Given exercise: Copy out the rows below word for word, everything from the line containing "Open the Tools" down to the line containing "The width and height of the screenshot is (359, 203).", with both of those lines included.

Excerpted records:
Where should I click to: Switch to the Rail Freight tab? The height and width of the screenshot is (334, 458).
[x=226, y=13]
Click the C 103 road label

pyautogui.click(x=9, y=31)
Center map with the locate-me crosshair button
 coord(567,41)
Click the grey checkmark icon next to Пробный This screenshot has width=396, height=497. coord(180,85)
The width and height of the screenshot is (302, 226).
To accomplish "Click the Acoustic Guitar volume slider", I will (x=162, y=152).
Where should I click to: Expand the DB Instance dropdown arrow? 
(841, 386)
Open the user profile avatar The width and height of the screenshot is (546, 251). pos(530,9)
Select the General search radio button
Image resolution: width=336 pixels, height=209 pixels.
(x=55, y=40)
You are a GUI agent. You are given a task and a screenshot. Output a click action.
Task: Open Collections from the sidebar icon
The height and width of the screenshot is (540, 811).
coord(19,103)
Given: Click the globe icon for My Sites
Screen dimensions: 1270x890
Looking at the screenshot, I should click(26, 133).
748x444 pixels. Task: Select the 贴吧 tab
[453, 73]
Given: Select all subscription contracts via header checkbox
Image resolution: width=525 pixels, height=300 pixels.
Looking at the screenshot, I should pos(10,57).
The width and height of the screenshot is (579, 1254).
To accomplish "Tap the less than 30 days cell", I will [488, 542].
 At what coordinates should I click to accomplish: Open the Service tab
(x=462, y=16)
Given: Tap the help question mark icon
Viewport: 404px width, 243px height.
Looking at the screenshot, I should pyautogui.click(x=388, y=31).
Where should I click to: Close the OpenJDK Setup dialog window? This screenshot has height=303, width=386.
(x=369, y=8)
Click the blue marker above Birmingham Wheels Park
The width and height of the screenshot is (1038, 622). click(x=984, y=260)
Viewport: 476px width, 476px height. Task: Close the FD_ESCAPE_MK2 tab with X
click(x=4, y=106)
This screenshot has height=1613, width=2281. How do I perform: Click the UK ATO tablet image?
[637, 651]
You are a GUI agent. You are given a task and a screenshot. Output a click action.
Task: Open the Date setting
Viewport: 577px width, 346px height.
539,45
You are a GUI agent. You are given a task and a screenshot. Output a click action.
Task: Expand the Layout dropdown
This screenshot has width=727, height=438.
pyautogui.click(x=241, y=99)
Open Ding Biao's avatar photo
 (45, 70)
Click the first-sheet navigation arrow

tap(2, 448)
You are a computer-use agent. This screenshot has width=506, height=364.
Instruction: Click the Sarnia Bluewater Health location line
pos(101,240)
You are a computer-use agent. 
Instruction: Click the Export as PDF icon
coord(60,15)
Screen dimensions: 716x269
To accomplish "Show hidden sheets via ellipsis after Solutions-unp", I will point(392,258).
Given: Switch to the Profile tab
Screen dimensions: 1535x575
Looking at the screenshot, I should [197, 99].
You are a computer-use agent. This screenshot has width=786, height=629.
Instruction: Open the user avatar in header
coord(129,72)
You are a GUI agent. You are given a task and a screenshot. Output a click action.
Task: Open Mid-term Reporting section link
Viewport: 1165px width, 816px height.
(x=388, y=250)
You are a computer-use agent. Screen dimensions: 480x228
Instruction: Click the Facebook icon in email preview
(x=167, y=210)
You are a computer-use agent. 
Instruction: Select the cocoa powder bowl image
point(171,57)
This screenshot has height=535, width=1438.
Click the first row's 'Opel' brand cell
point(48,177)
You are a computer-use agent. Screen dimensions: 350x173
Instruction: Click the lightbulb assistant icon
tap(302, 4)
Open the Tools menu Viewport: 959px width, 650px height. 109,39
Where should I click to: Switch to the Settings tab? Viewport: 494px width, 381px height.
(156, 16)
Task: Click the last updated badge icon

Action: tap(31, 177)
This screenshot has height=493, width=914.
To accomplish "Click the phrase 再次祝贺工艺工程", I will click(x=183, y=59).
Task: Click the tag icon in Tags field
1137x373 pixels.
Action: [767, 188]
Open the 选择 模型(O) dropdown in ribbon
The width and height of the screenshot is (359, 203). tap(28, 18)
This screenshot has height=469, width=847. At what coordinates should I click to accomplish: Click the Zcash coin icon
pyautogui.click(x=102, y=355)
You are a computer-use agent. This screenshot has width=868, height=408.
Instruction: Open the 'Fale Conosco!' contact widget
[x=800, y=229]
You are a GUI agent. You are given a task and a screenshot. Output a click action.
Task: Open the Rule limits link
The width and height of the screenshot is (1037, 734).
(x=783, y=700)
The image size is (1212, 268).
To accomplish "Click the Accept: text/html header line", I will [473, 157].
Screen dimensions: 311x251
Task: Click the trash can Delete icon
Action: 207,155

Correct result:
Open the Tools menu Viewport: 959px width, 650px height. 109,39
Where should I click to: Switch to the Settings tab? Viewport: 494px width, 381px height.
(156, 16)
Task: Click the last updated badge icon

Action: tap(31, 177)
This screenshot has height=493, width=914.
To accomplish "Click the phrase 再次祝贺工艺工程", I will click(x=183, y=59).
Task: Click the tag icon in Tags field
1137x373 pixels.
Action: [767, 188]
Open the 选择 模型(O) dropdown in ribbon
The width and height of the screenshot is (359, 203). tap(28, 18)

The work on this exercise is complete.